In In re Google Play Store Antitrust Litig., No. 21-md-02981-JD, 2022 U.S. Dist. LEXIS 213670 (N.D. Cal. Nov. 28, 2022), U.S.D.J. James Donato certified Consumer Plaintiffs’ class certification motion under Rule 23(b)(3), but denied the motion pursuant to Rule 23(b)(2).[1]  Court also denied Google’s motion to exclude Plaintiffs’ economics expert testimony under Fed. R. Evid. 702 after adopting the “hot tub” approach (putting the opposing experts head to head to parse out the critical differences in their analyses). 

Facts: Plaintiffs allege that Google illegally monopolizes the Android app distribution market with anticompetitive practices in the Google Play Store.  Alleged anticompetitive acts include requiring manufacturers and mobile network operators to preinstall and prominently place the Play Store on Android devices and prohibiting developers who sell their apps through the Play Store from providing any apps that would allow consumers to download a competing app distribution store.

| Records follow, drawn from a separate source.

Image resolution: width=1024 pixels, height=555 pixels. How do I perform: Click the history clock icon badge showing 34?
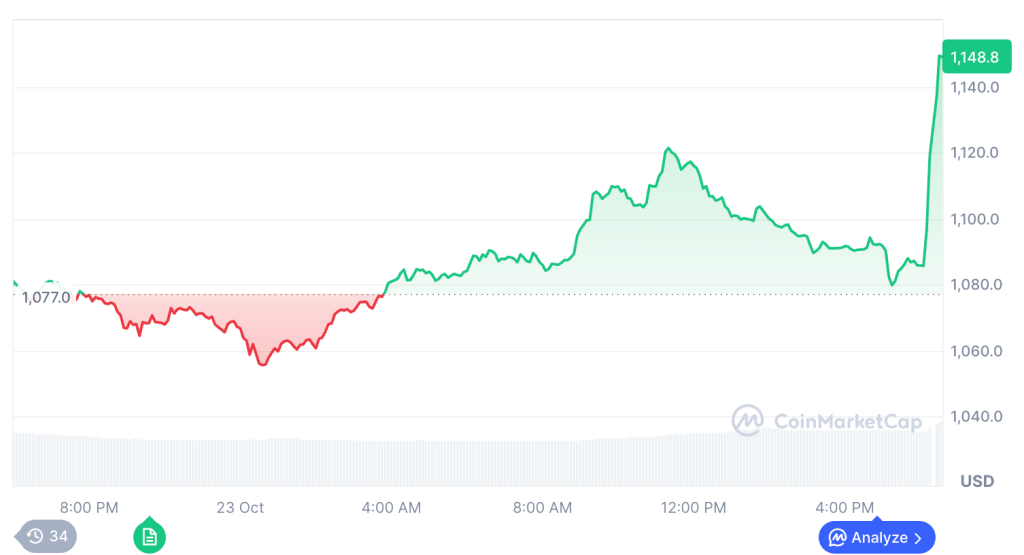47,536
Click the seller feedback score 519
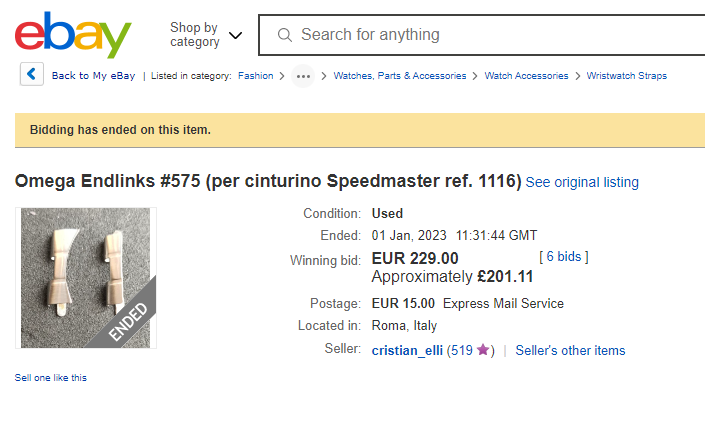The width and height of the screenshot is (705, 425). pyautogui.click(x=461, y=350)
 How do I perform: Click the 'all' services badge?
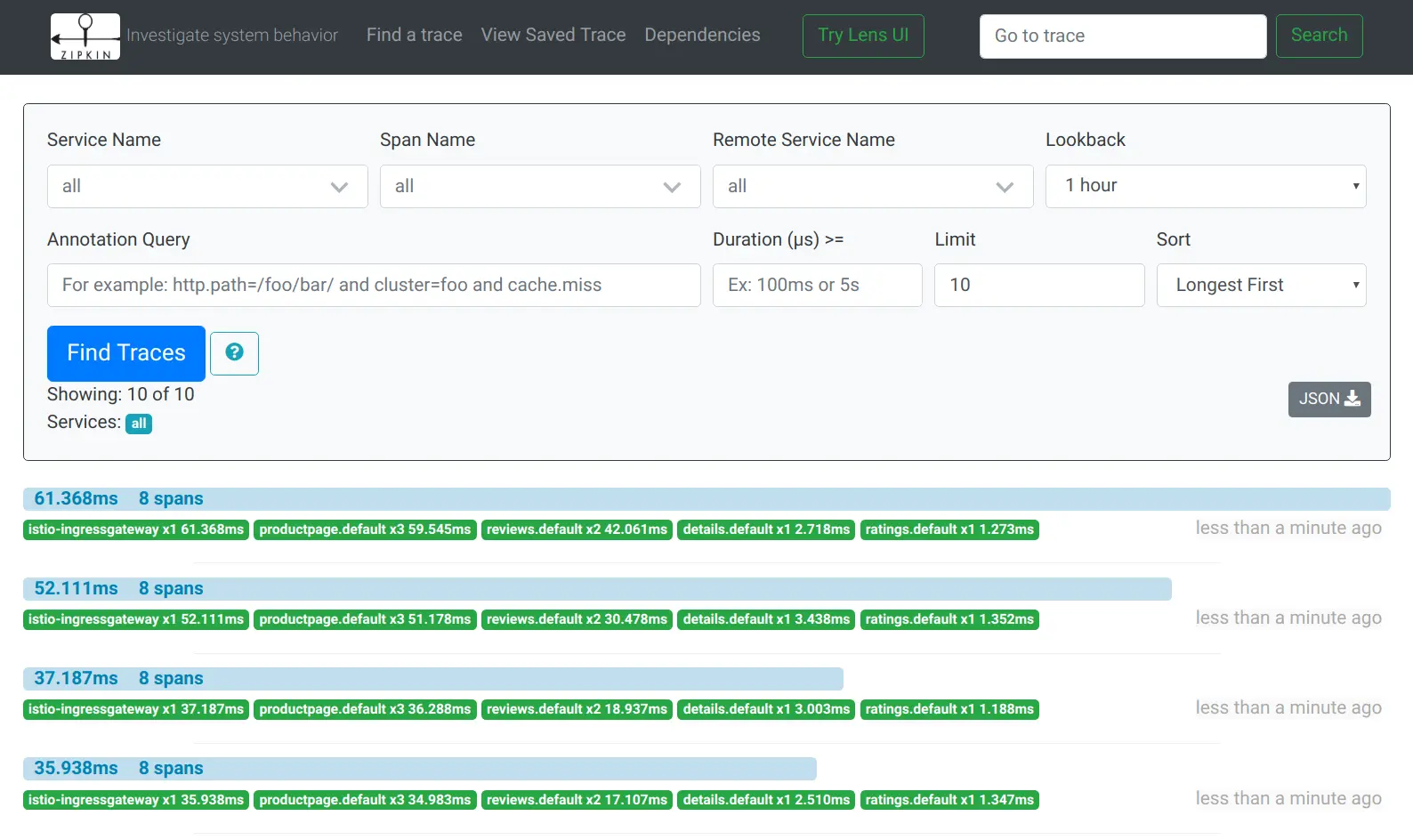pos(139,424)
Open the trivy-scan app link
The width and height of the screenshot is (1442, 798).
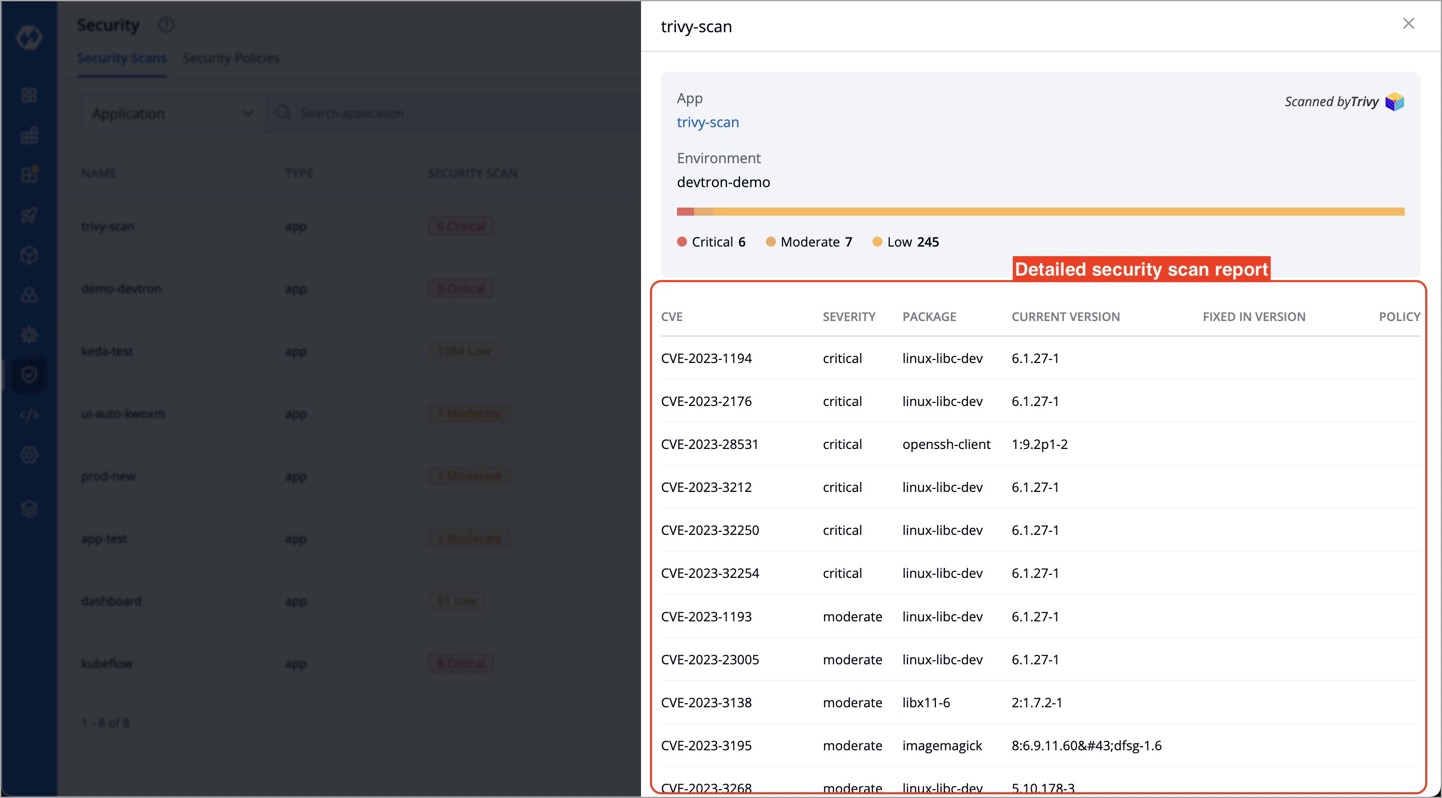707,122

Plaintiffs asserted that Google’s monopoly power allows it to charge a “supra-competitive commission of up to 30% on the price of apps purchased through the Google Play Store and in-app purchases,” id. at *22, which helps Google reap immense profits, including $38 billion from the Play Store in 2020. Id. at *21-22. This, in turn, harms consumers who are forced to pay artificially inflated prices for apps and in-app purchases. Id. at *23.

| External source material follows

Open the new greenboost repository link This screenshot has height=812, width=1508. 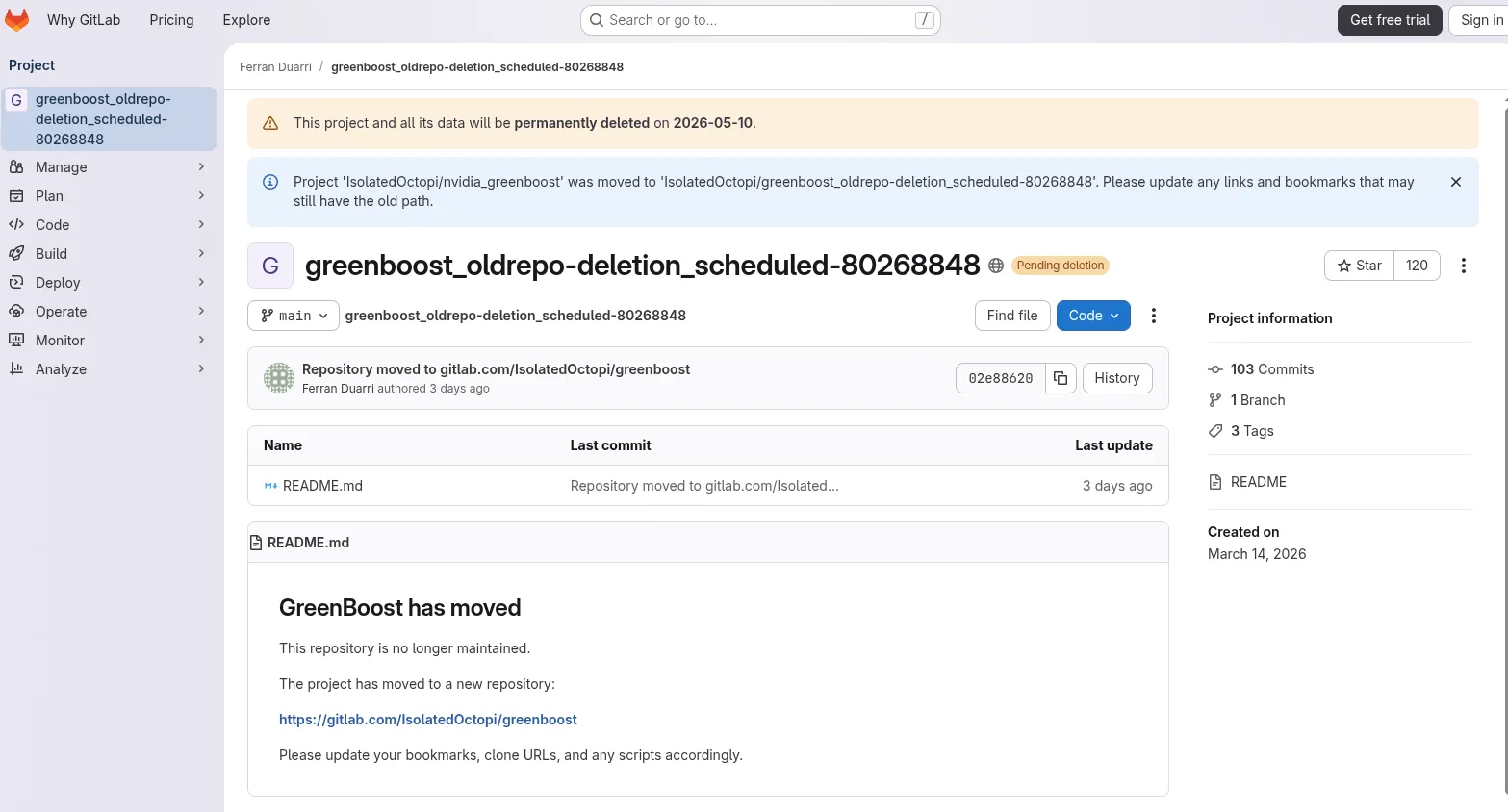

Plaintiffs’ claims arise under Sections 1 and 2 of the Sherman Act, 15 U.S.C. §§ 1, 2; the California Cartwright Act, Cal. Bus. & Prof. Code § 16700 et seq; and the California Unfair Competition Law (“UCL”), Cal. Bus. & Prof. Code § 17200 et seq. The requested relief consists of treble damages, restitution under the UCL, and a conduct injunction. In re Google, 2022 U.S. Dist. LEXIS 213670, at *23.

Analysis:

First, addressing Google’s motion to exclude Plaintiffs’ expert testimony, the Court held that “Google has not demonstrated that unreliability or invalidity warrant exclusion.” Id. at *39.  To aid the Daubert and class certification analyses, the court held an “expert hot tub,” whereby the court moderated a debate between both parties’ experts, pursuant to a joint submission by the experts identifying their top areas of disagreement. Id. at *26. The court “has used the hot tub procedure in other cases, and has found it to be an invaluable tool for vetting Daubert issues and determining questions of class certification, among other uses.” Id. (citing cases). Google’s main Daubert objection was to Plaintiffs’ expert’s pass-through formula.

High points of the parties’ expert testimony include:

  • Plaintiffs’ expert, Dr. Hal J. Singer posited that “‘Google sets a take rate or commission imposed directly on developers,’ and the ‘pass-through rate’ is the ‘portion of the supracompetitive cost imposed on developers through the take rate [that] is passed through to consumers.’” Id. at *34 (citation omitted). In the ‘hot tub’, Dr. Singer stated that “‘92.4 percent of the transactions in the database were all at that headline 30 percent rate,’” and that, as a result, there was no “‘before and after’” period for the challenged conduct. Therefore, a traditional regression analysis was not possible. Id. (citation omitted).   He adopted the logit model to determine the pass through rate because he needed “‘an economic model of consumer demand that would allow [him] to make predictions of how an app developer would change its price in response to a change in the take rate, given the nature of the demand that that app developer faced.’” Id. at *35 (citation omitted).
  • Google’s expert Dr. Michelle M. Burtis critiqued the “‘methodology for the pass-through rates,’” mainly because, while she conceded that the logit model was a well-established developer technique, she thought it was “‘not standard’” in this application and had “‘never seen it before’” in an analogous circumstance. Id. at *37. The court dismissed this critique because “Rule 702 does not forbid new methodologies and analyses” and “general acceptance of a method is no guarantee of reliability.” Id.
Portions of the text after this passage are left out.